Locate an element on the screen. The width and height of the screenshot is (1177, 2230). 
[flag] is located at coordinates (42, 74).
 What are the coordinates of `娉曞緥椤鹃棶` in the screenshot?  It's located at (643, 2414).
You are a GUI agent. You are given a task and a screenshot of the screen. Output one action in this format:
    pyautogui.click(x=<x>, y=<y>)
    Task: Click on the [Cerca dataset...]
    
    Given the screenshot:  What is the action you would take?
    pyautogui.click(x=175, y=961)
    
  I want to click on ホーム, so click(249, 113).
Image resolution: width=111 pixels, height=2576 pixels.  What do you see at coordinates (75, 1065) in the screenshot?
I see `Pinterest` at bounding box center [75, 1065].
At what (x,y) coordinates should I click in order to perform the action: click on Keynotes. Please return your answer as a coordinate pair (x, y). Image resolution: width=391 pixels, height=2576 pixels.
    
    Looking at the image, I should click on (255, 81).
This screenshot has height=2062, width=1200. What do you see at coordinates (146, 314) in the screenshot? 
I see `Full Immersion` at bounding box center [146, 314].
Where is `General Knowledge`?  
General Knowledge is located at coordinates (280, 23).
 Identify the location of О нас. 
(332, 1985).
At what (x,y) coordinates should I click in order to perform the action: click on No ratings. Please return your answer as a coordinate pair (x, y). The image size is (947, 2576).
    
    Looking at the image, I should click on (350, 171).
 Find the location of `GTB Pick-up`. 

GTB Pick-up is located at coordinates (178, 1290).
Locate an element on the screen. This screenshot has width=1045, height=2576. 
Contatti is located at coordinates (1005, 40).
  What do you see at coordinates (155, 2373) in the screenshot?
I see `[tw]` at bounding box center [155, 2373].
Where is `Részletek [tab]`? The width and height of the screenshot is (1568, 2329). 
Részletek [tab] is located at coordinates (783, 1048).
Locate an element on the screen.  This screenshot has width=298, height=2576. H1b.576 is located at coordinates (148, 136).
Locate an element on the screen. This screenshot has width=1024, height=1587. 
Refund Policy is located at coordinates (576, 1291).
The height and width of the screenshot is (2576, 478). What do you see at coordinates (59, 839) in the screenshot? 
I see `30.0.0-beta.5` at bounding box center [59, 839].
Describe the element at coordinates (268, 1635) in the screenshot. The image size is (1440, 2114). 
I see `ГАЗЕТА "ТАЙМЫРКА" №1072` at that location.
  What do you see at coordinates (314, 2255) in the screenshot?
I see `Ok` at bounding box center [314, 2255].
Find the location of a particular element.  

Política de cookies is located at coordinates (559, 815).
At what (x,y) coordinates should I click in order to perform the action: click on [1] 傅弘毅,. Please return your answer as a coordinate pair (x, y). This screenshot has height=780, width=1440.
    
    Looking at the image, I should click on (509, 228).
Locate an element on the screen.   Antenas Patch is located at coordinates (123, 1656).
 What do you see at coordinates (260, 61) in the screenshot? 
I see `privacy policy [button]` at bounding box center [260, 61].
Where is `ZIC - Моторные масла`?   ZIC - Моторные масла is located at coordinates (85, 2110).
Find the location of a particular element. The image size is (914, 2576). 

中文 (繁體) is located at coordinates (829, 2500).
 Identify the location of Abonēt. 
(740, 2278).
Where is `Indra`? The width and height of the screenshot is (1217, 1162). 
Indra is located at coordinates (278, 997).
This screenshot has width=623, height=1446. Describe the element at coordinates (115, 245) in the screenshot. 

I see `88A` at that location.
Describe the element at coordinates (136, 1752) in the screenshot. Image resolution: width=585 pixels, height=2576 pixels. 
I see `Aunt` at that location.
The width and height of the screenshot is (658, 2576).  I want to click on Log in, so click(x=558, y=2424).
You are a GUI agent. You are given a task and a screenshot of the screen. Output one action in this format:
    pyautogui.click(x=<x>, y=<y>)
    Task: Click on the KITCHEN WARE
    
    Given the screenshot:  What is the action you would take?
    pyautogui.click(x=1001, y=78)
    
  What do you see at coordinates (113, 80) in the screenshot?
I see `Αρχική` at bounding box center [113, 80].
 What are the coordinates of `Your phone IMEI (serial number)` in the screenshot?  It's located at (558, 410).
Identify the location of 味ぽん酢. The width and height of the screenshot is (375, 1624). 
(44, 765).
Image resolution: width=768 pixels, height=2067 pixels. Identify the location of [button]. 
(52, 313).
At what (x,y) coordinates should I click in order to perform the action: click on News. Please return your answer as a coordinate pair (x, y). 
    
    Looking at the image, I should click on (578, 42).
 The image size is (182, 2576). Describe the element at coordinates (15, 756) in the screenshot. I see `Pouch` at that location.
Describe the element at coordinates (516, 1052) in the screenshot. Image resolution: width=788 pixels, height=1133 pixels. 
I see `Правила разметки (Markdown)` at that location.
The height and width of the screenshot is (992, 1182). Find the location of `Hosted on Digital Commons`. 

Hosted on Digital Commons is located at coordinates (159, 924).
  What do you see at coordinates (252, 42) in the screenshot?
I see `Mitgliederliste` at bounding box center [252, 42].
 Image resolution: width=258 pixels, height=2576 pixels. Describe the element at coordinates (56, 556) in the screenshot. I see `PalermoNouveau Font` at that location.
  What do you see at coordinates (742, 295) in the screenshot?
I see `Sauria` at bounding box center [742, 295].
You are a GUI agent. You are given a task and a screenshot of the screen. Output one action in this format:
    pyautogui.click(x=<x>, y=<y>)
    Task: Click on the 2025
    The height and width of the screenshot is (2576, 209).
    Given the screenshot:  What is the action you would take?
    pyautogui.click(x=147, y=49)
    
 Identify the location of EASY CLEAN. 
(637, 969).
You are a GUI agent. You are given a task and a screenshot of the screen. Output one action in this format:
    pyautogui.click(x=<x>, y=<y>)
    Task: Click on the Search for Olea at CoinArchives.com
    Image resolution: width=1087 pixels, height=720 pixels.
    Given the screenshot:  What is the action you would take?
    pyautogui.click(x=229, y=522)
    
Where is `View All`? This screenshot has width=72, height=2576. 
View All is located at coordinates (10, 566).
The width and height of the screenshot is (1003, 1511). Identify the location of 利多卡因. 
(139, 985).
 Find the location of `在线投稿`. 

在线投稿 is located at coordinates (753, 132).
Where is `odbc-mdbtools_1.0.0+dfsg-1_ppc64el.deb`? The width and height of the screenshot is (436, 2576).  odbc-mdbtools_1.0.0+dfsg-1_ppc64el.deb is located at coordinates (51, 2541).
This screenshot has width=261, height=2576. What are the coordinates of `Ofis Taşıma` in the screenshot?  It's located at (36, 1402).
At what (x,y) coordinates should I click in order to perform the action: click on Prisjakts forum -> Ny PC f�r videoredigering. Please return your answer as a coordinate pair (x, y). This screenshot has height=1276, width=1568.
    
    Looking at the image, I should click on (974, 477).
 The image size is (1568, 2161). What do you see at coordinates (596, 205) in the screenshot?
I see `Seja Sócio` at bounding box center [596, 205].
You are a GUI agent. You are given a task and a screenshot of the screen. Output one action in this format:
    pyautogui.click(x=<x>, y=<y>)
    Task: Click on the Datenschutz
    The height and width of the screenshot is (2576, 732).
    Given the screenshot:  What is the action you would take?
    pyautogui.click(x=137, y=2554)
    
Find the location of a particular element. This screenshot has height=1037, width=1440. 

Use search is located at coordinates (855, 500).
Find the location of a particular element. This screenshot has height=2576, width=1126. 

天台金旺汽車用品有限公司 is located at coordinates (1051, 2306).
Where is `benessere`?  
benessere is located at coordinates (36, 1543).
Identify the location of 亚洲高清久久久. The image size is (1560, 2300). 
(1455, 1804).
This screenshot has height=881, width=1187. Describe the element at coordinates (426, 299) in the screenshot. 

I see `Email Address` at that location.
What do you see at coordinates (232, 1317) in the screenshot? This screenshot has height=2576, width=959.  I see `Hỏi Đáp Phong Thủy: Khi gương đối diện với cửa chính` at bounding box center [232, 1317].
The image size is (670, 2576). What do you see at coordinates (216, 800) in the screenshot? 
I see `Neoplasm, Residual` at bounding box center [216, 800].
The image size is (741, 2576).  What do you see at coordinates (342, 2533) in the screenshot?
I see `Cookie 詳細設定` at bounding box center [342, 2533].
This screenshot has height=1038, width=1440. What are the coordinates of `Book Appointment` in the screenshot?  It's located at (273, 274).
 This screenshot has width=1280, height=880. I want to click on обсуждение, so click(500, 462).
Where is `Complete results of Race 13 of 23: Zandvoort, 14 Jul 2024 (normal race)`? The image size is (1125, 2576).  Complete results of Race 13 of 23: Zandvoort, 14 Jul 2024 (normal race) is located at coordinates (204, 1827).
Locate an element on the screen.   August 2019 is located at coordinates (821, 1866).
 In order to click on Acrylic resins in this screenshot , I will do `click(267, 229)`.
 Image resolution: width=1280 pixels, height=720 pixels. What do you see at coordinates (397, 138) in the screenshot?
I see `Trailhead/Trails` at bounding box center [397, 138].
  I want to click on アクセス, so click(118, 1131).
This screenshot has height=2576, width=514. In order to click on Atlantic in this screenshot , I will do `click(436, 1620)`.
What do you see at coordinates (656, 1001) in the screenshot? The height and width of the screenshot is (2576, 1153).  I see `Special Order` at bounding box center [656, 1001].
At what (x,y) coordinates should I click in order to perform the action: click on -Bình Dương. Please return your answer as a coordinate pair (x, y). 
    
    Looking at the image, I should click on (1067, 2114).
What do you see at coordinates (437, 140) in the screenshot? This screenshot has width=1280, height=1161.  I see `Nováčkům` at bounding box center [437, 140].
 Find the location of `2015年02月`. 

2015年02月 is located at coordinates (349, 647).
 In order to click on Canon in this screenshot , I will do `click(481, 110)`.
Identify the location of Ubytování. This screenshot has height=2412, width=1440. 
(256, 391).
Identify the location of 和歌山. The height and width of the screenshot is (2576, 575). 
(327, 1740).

+--

**Task requirements**
Can you retype the lines word for word, starting at the line that contains "is (1568, 2329)." and ending at the line that contains "(740, 2278).", with both of those lines included?

**In response**
Where is `Részletek [tab]`? The width and height of the screenshot is (1568, 2329). 
Részletek [tab] is located at coordinates (783, 1048).
Locate an element on the screen.  This screenshot has width=298, height=2576. H1b.576 is located at coordinates (148, 136).
Locate an element on the screen. This screenshot has width=1024, height=1587. 
Refund Policy is located at coordinates (576, 1291).
The height and width of the screenshot is (2576, 478). What do you see at coordinates (59, 839) in the screenshot? 
I see `30.0.0-beta.5` at bounding box center [59, 839].
Describe the element at coordinates (268, 1635) in the screenshot. The image size is (1440, 2114). 
I see `ГАЗЕТА "ТАЙМЫРКА" №1072` at that location.
  What do you see at coordinates (314, 2255) in the screenshot?
I see `Ok` at bounding box center [314, 2255].
Find the location of a particular element.  

Política de cookies is located at coordinates (559, 815).
At what (x,y) coordinates should I click in order to perform the action: click on [1] 傅弘毅,. Please return your answer as a coordinate pair (x, y). This screenshot has height=780, width=1440.
    
    Looking at the image, I should click on (509, 228).
Locate an element on the screen.   Antenas Patch is located at coordinates (123, 1656).
 What do you see at coordinates (260, 61) in the screenshot? 
I see `privacy policy [button]` at bounding box center [260, 61].
Where is `ZIC - Моторные масла`?   ZIC - Моторные масла is located at coordinates (85, 2110).
Find the location of a particular element. The image size is (914, 2576). 

中文 (繁體) is located at coordinates (829, 2500).
 Identify the location of Abonēt. 
(740, 2278).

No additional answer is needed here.